German photo artist explores risks and fun of AI

STORY: This is German photo-media artist Boris Eldagsen.

His name hit the headlines when he refused to accept a Sony World Photography Award...

...for this AI-generated image he submitted.

By entering his work, Eldagsen says he wanted to start a conversation -- about the risks and possibilities of AI technology in photographs.

ELDAGSEN: "The basic problem I see for a democracy in photojournalism is that the images are no longer distinguishable."

His question is this:

Are we prepared for a world with more inauthentic images than real ones?

"If you think in terms of social media, then the authentic images will be here and the inauthentic images will become more and more. Because anyone who is somehow between eight and 88 could do it and can feed it into social media: For fun or to create disinformation. And the question is, how can we maintain a base for democracy where we know which are the facts?"

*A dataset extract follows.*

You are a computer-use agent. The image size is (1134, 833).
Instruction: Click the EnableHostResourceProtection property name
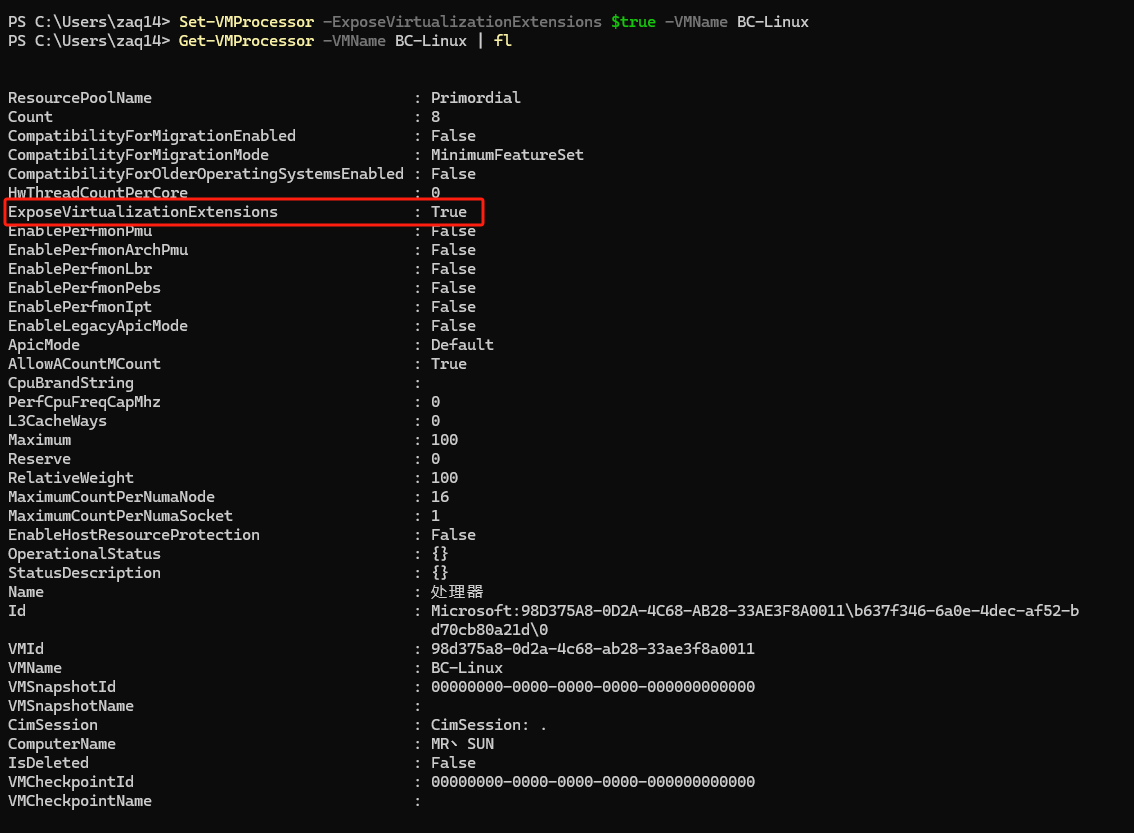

To better address the topic of AI in the future,

Eldagsen says he'd like to see a change in terminology from ‘Photography’ to ‘Promptography’ -- a word that Peruvian Photographer Christian Vinces came up with.

A prompt is a code, text, or image used to create AI content.

His stunt in April came as new AI programs like Chat GPT have smashed records for user growth...

...and seem poised to transform human expression.

But the legal system still hasn't figured out who owns the output.

"But that's exactly what would happen, with the camera, you could say: The person who designed the camera also has a share in the copyright. So it is a bit trickier."

G7 leaders have agreed that nations should adopt "risk-based" AI regulation.

European lawmakers are also in a hurry to introduce an AI Act to enforce rules on tools like ChatGPT.

"We are now looking at a future where everything that formerly had an authority in terms of providing some sort of evidence can be generated. The voice, photos, moving images. And until now we have held on to these things as a naïve evidence of reality."